* Task instructions
This exercise asks for every line of the material that includes the word "computer".

* Records for this exercise

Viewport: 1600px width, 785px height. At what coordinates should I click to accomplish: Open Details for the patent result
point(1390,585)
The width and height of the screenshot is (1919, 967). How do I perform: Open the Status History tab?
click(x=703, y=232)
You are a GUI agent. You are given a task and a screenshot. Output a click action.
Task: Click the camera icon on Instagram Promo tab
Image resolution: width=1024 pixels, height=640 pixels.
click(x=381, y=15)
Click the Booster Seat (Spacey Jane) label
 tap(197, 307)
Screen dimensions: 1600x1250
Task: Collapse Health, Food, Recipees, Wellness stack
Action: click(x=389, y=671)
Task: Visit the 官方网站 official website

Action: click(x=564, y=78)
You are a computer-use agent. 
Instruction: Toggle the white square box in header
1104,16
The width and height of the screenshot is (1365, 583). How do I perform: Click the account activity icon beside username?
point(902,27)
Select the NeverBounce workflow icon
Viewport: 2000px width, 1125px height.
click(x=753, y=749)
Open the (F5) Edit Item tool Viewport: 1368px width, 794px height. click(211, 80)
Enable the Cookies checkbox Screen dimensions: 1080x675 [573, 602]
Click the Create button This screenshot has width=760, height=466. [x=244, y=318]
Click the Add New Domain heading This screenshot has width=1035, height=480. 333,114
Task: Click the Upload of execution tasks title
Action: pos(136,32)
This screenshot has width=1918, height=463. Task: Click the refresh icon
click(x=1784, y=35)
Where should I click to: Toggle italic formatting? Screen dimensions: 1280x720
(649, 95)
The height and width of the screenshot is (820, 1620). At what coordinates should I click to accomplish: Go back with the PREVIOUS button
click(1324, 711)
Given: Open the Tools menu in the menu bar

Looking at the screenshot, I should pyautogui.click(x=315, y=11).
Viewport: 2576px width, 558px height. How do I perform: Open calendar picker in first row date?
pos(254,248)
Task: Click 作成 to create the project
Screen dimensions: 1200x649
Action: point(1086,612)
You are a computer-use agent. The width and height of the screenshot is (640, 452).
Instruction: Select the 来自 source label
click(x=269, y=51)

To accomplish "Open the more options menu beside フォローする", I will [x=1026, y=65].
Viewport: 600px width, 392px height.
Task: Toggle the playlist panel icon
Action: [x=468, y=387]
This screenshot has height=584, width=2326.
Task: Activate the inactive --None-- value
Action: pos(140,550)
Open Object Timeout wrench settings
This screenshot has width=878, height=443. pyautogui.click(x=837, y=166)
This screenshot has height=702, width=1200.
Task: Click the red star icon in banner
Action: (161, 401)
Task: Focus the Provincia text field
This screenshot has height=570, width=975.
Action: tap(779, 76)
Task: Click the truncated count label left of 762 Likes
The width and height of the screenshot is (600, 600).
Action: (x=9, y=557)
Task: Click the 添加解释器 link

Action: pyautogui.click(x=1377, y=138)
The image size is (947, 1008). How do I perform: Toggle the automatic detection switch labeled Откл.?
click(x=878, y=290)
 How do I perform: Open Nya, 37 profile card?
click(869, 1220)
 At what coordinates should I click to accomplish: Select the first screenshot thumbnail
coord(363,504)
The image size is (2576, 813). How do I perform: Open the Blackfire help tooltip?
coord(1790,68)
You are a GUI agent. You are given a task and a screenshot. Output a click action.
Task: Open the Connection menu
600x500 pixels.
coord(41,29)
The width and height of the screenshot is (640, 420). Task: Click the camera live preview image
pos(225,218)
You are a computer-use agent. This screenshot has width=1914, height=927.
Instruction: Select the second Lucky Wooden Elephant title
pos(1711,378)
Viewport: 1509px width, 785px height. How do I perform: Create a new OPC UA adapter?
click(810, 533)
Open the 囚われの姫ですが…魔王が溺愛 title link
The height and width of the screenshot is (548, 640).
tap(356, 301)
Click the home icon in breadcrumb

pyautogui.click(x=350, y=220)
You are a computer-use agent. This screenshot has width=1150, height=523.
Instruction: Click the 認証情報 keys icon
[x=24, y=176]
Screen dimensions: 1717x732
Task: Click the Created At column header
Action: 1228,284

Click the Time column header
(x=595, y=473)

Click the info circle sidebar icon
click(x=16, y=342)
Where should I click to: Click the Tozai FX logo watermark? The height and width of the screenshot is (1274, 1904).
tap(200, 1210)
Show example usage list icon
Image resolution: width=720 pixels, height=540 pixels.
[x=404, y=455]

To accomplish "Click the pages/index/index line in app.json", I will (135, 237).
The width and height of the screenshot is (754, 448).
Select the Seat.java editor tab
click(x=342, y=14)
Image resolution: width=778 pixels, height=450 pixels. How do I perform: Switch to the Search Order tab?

* Task result
You are a computer-use agent. 
You are a computer-use agent. The width and height of the screenshot is (640, 452).
You are a computer-use agent. This screenshot has width=1914, height=927.
You are a computer-use agent. This screenshot has width=1150, height=523.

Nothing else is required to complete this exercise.